The request:
Answer these from the text about Something Wicked This Way Comes.
1. Which real town is Green Town based on?
2. What is the lightning rod salesman's name?
3. Where does Charles Halloway work?

Quoted text:

+--

The book's autumnal setting was intended as a thematic sequel to Bradbury's summer-tinged Dandelion Wine. Both works are set in the fictitious Green Town (based on Bradbury's hometown, Waukegan, Illinois) but have different tones, with the seasons in which they are set reflecting different aspects of the transition from childhood to adulthood. While none of the characters in Dandelion Wine reappear in Something Wicked This Way Comes, Will Halloway and Jim Nightshade can be viewed as one-year older representations of Dandelion Wine'''s Douglas Spaulding and John Huff, respectively. These two novels, coupled with Bradbury's official 2006 sequel to Dandelion Wine, Farewell Summer, constitute what Bradbury has termed his "Green Town Trilogy". The 2008 short story collection Summer Morning, Summer Night is also set almost entirely in Green Town.

Plot summary
The novel opens on an overcast October 23. Two friends – William "Will" Halloway and Jim Nightshade – both on the verge of their 14th birthdays, encounter a strange lightning rod salesman, Tom Fury. He announces that a storm is coming their way. The salesman gives Jim a lightning rod because he tells the boys that one of their houses is in danger. Throughout the night, Will and Jim meet up with townsfolk who also sense something in the air. Among the townspeople is Will's 54-year-old father, Charles Halloway, who works in the local library. Both Mr. Halloway and the boys learn about the carnival that is to start the next day. Jim and Will are excited that a carnival has come so late in the year, but Charles has a bad feeling about it.

+--

Raw records:
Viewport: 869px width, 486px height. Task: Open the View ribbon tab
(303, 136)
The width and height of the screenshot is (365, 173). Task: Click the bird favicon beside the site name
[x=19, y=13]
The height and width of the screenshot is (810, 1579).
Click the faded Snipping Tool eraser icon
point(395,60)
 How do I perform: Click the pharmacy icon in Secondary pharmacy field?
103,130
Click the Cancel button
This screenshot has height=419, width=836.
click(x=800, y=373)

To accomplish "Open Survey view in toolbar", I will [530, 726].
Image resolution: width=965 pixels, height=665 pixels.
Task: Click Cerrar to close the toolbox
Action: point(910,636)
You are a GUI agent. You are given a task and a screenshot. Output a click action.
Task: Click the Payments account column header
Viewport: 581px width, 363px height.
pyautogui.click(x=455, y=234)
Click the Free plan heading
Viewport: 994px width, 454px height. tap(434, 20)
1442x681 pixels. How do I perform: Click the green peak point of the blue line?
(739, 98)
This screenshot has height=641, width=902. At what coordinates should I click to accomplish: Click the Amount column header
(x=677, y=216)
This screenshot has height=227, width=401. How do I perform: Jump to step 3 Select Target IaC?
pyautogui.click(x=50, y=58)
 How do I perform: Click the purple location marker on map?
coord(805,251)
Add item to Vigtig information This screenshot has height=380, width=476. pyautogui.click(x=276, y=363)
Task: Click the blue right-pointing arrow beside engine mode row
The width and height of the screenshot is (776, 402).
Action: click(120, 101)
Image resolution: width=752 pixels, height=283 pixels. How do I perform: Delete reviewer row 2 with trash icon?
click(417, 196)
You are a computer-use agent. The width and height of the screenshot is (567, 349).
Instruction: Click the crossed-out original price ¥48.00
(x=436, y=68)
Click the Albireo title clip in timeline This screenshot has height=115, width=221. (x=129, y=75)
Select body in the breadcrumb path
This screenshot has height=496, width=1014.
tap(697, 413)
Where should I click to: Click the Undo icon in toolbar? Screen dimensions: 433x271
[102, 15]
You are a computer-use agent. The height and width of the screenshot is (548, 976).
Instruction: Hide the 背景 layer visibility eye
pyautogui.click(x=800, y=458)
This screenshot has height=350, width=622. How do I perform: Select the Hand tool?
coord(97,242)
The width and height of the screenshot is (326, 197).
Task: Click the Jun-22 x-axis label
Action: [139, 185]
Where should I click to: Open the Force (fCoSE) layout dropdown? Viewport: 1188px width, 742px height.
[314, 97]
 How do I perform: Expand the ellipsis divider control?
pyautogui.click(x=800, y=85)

+--

The reply:
1. Waukegan, Illinois
2. Tom Fury
3. In the local library